Extracted records
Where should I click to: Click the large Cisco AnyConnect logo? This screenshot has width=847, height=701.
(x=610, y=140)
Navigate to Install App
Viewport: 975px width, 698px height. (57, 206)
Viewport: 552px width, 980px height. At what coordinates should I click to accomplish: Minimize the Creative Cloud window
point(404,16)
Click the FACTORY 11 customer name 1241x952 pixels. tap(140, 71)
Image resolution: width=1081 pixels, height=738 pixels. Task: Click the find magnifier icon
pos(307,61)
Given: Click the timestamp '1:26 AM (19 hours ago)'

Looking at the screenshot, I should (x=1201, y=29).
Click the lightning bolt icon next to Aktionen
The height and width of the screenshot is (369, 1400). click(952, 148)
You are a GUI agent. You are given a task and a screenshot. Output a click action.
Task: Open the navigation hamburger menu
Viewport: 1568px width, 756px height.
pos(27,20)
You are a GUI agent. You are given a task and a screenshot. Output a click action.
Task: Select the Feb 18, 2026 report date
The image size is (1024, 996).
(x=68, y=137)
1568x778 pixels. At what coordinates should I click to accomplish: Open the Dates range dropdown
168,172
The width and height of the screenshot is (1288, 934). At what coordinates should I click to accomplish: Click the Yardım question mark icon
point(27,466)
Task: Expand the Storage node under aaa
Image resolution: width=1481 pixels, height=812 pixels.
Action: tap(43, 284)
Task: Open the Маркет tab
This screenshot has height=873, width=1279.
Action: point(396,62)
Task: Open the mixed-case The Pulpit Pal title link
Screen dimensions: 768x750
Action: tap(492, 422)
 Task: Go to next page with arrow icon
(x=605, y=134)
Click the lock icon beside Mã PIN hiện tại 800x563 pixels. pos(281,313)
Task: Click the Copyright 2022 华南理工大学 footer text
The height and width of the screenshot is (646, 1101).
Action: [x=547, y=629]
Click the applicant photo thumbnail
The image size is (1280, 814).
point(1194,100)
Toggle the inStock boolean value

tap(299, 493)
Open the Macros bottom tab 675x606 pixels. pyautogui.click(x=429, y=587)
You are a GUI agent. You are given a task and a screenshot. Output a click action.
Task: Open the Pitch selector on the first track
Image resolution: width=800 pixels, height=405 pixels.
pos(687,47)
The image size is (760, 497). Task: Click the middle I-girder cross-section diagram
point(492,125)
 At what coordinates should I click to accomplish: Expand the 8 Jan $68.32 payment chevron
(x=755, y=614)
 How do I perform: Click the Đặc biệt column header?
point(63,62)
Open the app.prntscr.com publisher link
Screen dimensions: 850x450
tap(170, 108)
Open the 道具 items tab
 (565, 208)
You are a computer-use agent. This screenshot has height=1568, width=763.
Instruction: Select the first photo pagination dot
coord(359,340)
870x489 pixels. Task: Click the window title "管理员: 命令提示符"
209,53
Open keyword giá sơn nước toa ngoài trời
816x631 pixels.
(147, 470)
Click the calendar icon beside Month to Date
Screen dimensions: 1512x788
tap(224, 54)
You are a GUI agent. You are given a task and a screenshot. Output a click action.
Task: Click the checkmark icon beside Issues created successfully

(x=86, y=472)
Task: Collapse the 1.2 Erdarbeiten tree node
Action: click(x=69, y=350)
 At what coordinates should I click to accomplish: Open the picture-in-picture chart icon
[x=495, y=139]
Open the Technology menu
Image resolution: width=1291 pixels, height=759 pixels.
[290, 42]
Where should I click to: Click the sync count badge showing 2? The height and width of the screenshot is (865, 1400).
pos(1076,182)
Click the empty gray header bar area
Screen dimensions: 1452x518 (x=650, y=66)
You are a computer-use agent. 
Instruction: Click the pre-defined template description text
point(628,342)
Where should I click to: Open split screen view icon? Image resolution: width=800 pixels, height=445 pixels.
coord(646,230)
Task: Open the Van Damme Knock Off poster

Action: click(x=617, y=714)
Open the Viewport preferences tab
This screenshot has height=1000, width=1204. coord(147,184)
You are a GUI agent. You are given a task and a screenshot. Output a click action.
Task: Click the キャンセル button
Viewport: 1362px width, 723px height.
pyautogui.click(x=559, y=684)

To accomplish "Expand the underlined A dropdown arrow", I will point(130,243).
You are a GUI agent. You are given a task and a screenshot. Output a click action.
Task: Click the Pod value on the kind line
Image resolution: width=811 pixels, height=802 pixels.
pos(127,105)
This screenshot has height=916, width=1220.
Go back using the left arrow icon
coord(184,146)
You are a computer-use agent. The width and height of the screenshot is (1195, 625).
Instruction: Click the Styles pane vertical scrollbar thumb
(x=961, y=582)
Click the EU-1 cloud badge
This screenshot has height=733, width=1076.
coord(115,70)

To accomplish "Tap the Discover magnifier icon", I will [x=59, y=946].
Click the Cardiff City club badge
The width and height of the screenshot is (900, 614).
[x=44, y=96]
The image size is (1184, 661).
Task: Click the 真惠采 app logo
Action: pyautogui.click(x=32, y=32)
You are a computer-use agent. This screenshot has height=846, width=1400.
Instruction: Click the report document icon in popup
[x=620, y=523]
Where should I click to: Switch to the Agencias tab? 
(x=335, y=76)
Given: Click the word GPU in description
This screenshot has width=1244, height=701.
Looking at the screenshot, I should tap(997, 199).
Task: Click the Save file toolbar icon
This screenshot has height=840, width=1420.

Task statement
Output each record precisely as given.

Output of the exercise
Where should I click to: Click the large Cisco AnyConnect logo? This screenshot has width=847, height=701.
(x=610, y=140)
Navigate to Install App
Viewport: 975px width, 698px height. (57, 206)
Viewport: 552px width, 980px height. At what coordinates should I click to accomplish: Minimize the Creative Cloud window
point(404,16)
Click the FACTORY 11 customer name 1241x952 pixels. tap(140, 71)
Image resolution: width=1081 pixels, height=738 pixels. Task: Click the find magnifier icon
pos(307,61)
Given: Click the timestamp '1:26 AM (19 hours ago)'

Looking at the screenshot, I should (x=1201, y=29).
Click the lightning bolt icon next to Aktionen
The height and width of the screenshot is (369, 1400). click(952, 148)
You are a GUI agent. You are given a task and a screenshot. Output a click action.
Task: Open the navigation hamburger menu
Viewport: 1568px width, 756px height.
pos(27,20)
You are a GUI agent. You are given a task and a screenshot. Output a click action.
Task: Select the Feb 18, 2026 report date
The image size is (1024, 996).
(x=68, y=137)
1568x778 pixels. At what coordinates should I click to accomplish: Open the Dates range dropdown
168,172
The width and height of the screenshot is (1288, 934). At what coordinates should I click to accomplish: Click the Yardım question mark icon
point(27,466)
Task: Expand the Storage node under aaa
Image resolution: width=1481 pixels, height=812 pixels.
Action: tap(43, 284)
Task: Open the Маркет tab
This screenshot has height=873, width=1279.
Action: point(396,62)
Task: Open the mixed-case The Pulpit Pal title link
Screen dimensions: 768x750
Action: tap(492, 422)
 Task: Go to next page with arrow icon
(x=605, y=134)
Click the lock icon beside Mã PIN hiện tại 800x563 pixels. pos(281,313)
Task: Click the Copyright 2022 华南理工大学 footer text
The height and width of the screenshot is (646, 1101).
Action: [x=547, y=629]
Click the applicant photo thumbnail
The image size is (1280, 814).
point(1194,100)
Toggle the inStock boolean value

tap(299, 493)
Open the Macros bottom tab 675x606 pixels. pyautogui.click(x=429, y=587)
You are a GUI agent. You are given a task and a screenshot. Output a click action.
Task: Open the Pitch selector on the first track
Image resolution: width=800 pixels, height=405 pixels.
pos(687,47)
The image size is (760, 497). Task: Click the middle I-girder cross-section diagram
point(492,125)
 At what coordinates should I click to accomplish: Expand the 8 Jan $68.32 payment chevron
(x=755, y=614)
 How do I perform: Click the Đặc biệt column header?
point(63,62)
Open the app.prntscr.com publisher link
Screen dimensions: 850x450
tap(170, 108)
Open the 道具 items tab
 (565, 208)
You are a computer-use agent. This screenshot has height=1568, width=763.
Instruction: Select the first photo pagination dot
coord(359,340)
870x489 pixels. Task: Click the window title "管理员: 命令提示符"
209,53
Open keyword giá sơn nước toa ngoài trời
816x631 pixels.
(147, 470)
Click the calendar icon beside Month to Date
Screen dimensions: 1512x788
tap(224, 54)
You are a GUI agent. You are given a task and a screenshot. Output a click action.
Task: Click the checkmark icon beside Issues created successfully

(x=86, y=472)
Task: Collapse the 1.2 Erdarbeiten tree node
Action: click(x=69, y=350)
 At what coordinates should I click to accomplish: Open the picture-in-picture chart icon
[x=495, y=139]
Open the Technology menu
Image resolution: width=1291 pixels, height=759 pixels.
[290, 42]
Where should I click to: Click the sync count badge showing 2? The height and width of the screenshot is (865, 1400).
pos(1076,182)
Click the empty gray header bar area
Screen dimensions: 1452x518 (x=650, y=66)
You are a computer-use agent. 
Instruction: Click the pre-defined template description text
point(628,342)
Where should I click to: Open split screen view icon? Image resolution: width=800 pixels, height=445 pixels.
coord(646,230)
Task: Open the Van Damme Knock Off poster

Action: click(x=617, y=714)
Open the Viewport preferences tab
This screenshot has height=1000, width=1204. coord(147,184)
You are a GUI agent. You are given a task and a screenshot. Output a click action.
Task: Click the キャンセル button
Viewport: 1362px width, 723px height.
pyautogui.click(x=559, y=684)

To accomplish "Expand the underlined A dropdown arrow", I will point(130,243).
You are a GUI agent. You are given a task and a screenshot. Output a click action.
Task: Click the Pod value on the kind line
Image resolution: width=811 pixels, height=802 pixels.
pos(127,105)
This screenshot has height=916, width=1220.
Go back using the left arrow icon
coord(184,146)
You are a computer-use agent. The width and height of the screenshot is (1195, 625).
Instruction: Click the Styles pane vertical scrollbar thumb
(x=961, y=582)
Click the EU-1 cloud badge
This screenshot has height=733, width=1076.
coord(115,70)

To accomplish "Tap the Discover magnifier icon", I will [x=59, y=946].
Click the Cardiff City club badge
The width and height of the screenshot is (900, 614).
[x=44, y=96]
The image size is (1184, 661).
Task: Click the 真惠采 app logo
Action: pyautogui.click(x=32, y=32)
You are a computer-use agent. This screenshot has height=846, width=1400.
Instruction: Click the report document icon in popup
[x=620, y=523]
Where should I click to: Switch to the Agencias tab? 
(x=335, y=76)
Given: Click the word GPU in description
This screenshot has width=1244, height=701.
Looking at the screenshot, I should tap(997, 199).
Task: Click the Save file toolbar icon
This screenshot has height=840, width=1420.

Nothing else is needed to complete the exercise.